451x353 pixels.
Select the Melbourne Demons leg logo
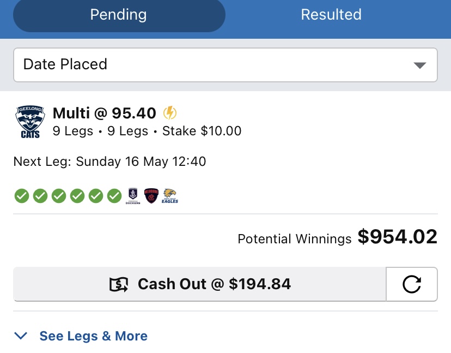151,196
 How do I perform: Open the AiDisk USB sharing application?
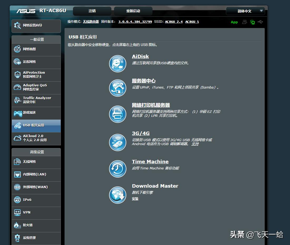(x=117, y=64)
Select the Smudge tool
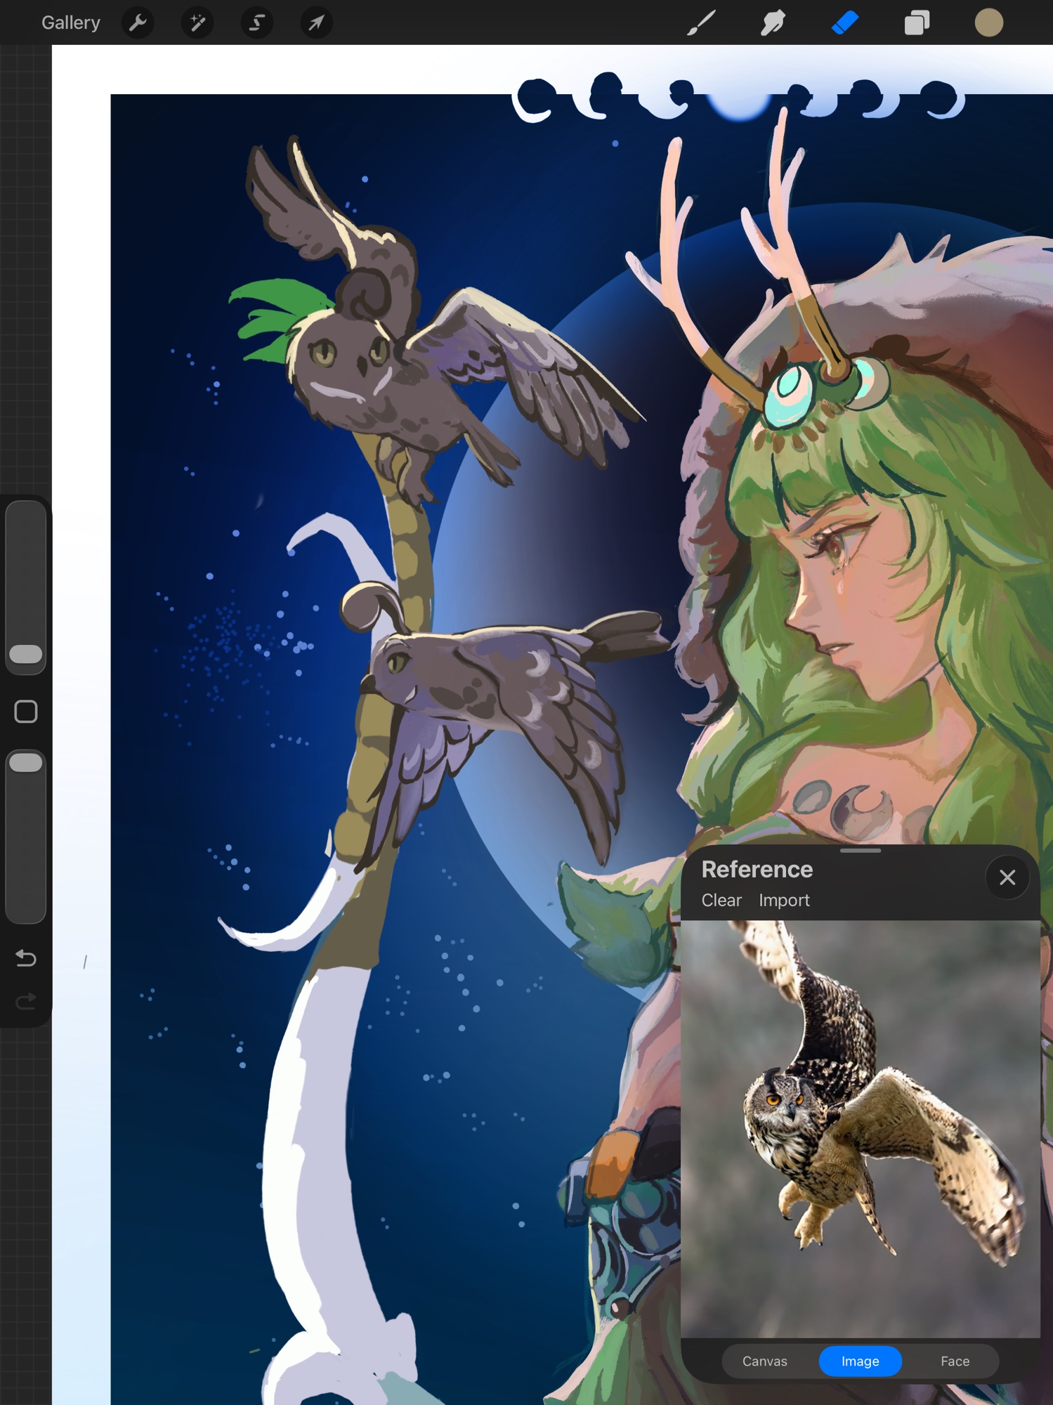 [x=773, y=23]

* * * * * * * * *

Without including the pictures, reproduce all entries exactly.

**REPLY TO THE TASK**.
451x353 pixels.
Select the Melbourne Demons leg logo
151,196
 How do I perform: Open the AiDisk USB sharing application?
(x=117, y=64)
Select the Smudge tool
 [x=773, y=23]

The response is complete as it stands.